Small business owners generally focus on product/service and clients first, after this accounts/finance is usually their next priority and internal processes (like recruitment) are a much lower priority. One of the reasons small businesses have so many problems recruiting employees is because of this low prioritization. We would suggest that you might have the greatest product or service in the world, and the most willing clients, but if you don’t have the right people then your business is always going to struggle.

The essential issue faced by small business owners is that they have to balance trust and competence. This issue causes a lot of new businesses to follow one of a couple of models rather than take a systematic approach to recruiting.

Because you will probably have to share commercially sensitive information with your first employees the trust issue is usually the one which wins and you hire from your personal network – close friends and family. The problem with this is that the people you trust are often not the most competent – not the best combination of skills and experience – to do the job. Your problems will only get worse as your team expands because with only barely competent people in key positions you will always have a problem hiring better employees. Friends and family (people hired because you trust them) are also very hard to remove from your company without causing personal problems because you hired them for personal rather than professional reasons.

The second model is to hire a small group of very junior employees, perhaps fresh graduates with little or no experience. Your plan is to grow them into a great team who will eventually become strong, loyal employees. Your plan is to manage them closely (actually micro-manage them) and share little commercially sensitive information with them. While hiring young employees with potential and developing them into great employees is a great idea the basic problem is that your focus on building the business and keeping the clients happy usually means that you don’t have enough time available to effectively train and develop your staff. They are given routine or mundane tasks and increasingly feel that you are not making good the promises you made when you hired them. Eventually they will leave for another employer where they hope their career aspirations will be met and you will be trapped in a never-ending loop of hiring and losing non-performing junior employees. You will still be making all the decisions and basically doing all the work and your company will be struggling to grow.

In both of these examples the focus on trust over competence has had impact on your brand as an employer – and you probably hadn’t even thought that you had been growing one. The brand of the first company is as a ‘family company’ where close personal relationships are more important than skills and ability. The brand of the second model is a company with high employee turnover and a boss who is overworked with no time for the staff.

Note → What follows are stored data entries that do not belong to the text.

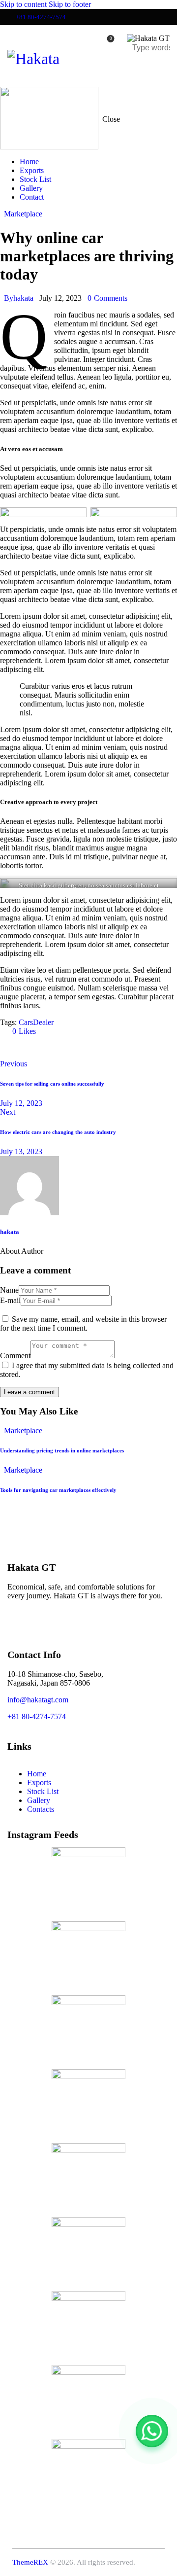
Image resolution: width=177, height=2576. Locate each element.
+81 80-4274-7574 (36, 1716)
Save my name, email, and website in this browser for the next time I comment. (83, 1323)
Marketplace (23, 214)
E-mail (10, 1300)
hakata (9, 1231)
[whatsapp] (74, 1620)
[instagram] (47, 1620)
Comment (15, 1355)
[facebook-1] (19, 1620)
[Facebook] (39, 1047)
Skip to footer (70, 4)
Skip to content (23, 4)
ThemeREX (30, 2562)
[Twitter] (12, 1047)
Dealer (43, 1022)
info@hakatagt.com (37, 1699)
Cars (26, 1022)
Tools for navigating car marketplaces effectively (58, 1490)
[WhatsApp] (152, 2431)
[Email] (67, 1047)
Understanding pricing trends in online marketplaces (62, 1450)
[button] (163, 68)
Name (9, 1290)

To avoid getting trapped in either of these situations you should, as far as possible follow a systematic process, just adjust it to fit your limited resources of time and energy. Of course, if you have the budget you should outsource the process to a recruitment agency – they have all the resources you lack to do this and will only bill you on success. Very few start-ups put recruitment into their budget so they tend to do it themselves however, using in Cambodia using a good agency you only need to add 12-15% to your budget for any given position, not 20-25% like in most of the world.

If you are going to carry out the process yourself then here are some pieces of advice you can use:

  • Work hard to develop the processes and procedures that you find in a standard company
  • Always hire as a way to build for the future, not to solve a problem today
  • Avoid relationship-hiring because it is very hard to undo
  • Demand flexibility but only as far as is reasonable
  • Build your employer-brand fast, when you are going from small to medium sized you are going to need it
  • Focus on performance management and empowerment as the foundation you will build your business on
  • Be aware that as a small business you have the advantage of fast decision-making – so use that advantage
  • Use the offer of growth with the company to attract people who want to grow

However, if you are going down the path of using a recruitment agency then you should choose the best one available, one with experience working with rapidly expanding businesses. You should choose an agency that values relationships and also works with one eye on tomorrow, just like you!